── Data for this exercise ──

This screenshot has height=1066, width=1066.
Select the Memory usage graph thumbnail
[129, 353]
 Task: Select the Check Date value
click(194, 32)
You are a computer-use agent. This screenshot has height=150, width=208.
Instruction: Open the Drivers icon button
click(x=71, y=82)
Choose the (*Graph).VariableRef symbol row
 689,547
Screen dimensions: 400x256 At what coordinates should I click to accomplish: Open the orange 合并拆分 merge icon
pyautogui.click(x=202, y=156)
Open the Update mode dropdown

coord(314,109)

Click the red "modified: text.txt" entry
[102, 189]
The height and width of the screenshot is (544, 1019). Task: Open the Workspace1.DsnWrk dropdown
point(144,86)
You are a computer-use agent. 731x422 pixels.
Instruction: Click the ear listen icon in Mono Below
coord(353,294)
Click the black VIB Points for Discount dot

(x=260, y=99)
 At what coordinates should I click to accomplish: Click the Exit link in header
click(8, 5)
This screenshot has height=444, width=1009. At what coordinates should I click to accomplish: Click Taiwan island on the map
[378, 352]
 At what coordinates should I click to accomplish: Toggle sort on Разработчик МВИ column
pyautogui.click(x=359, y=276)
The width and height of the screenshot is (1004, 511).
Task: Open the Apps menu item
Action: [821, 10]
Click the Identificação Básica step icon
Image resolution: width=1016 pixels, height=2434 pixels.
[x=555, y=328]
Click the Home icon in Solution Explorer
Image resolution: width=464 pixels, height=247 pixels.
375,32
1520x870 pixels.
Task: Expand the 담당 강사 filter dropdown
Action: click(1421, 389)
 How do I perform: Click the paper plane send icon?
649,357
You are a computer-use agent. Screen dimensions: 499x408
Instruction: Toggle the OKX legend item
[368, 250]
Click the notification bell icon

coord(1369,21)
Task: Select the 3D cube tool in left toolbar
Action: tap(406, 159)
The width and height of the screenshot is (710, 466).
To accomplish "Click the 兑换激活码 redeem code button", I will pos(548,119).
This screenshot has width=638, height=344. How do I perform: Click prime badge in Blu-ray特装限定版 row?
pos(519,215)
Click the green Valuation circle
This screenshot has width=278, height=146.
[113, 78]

───

Written problem:
Copy all of the lines above verbatim, with nothing changed.

Solved exercise:
This screenshot has height=1066, width=1066.
Select the Memory usage graph thumbnail
[129, 353]
 Task: Select the Check Date value
click(194, 32)
You are a computer-use agent. This screenshot has height=150, width=208.
Instruction: Open the Drivers icon button
click(x=71, y=82)
Choose the (*Graph).VariableRef symbol row
 689,547
Screen dimensions: 400x256 At what coordinates should I click to accomplish: Open the orange 合并拆分 merge icon
pyautogui.click(x=202, y=156)
Open the Update mode dropdown

coord(314,109)

Click the red "modified: text.txt" entry
[102, 189]
The height and width of the screenshot is (544, 1019). Task: Open the Workspace1.DsnWrk dropdown
point(144,86)
You are a computer-use agent. 731x422 pixels.
Instruction: Click the ear listen icon in Mono Below
coord(353,294)
Click the black VIB Points for Discount dot

(x=260, y=99)
 At what coordinates should I click to accomplish: Click the Exit link in header
click(8, 5)
This screenshot has height=444, width=1009. At what coordinates should I click to accomplish: Click Taiwan island on the map
[378, 352]
 At what coordinates should I click to accomplish: Toggle sort on Разработчик МВИ column
pyautogui.click(x=359, y=276)
The width and height of the screenshot is (1004, 511).
Task: Open the Apps menu item
Action: [821, 10]
Click the Identificação Básica step icon
Image resolution: width=1016 pixels, height=2434 pixels.
[x=555, y=328]
Click the Home icon in Solution Explorer
Image resolution: width=464 pixels, height=247 pixels.
375,32
1520x870 pixels.
Task: Expand the 담당 강사 filter dropdown
Action: click(1421, 389)
 How do I perform: Click the paper plane send icon?
649,357
You are a computer-use agent. Screen dimensions: 499x408
Instruction: Toggle the OKX legend item
[368, 250]
Click the notification bell icon

coord(1369,21)
Task: Select the 3D cube tool in left toolbar
Action: tap(406, 159)
The width and height of the screenshot is (710, 466).
To accomplish "Click the 兑换激活码 redeem code button", I will pos(548,119).
This screenshot has width=638, height=344. How do I perform: Click prime badge in Blu-ray特装限定版 row?
pos(519,215)
Click the green Valuation circle
This screenshot has width=278, height=146.
[113, 78]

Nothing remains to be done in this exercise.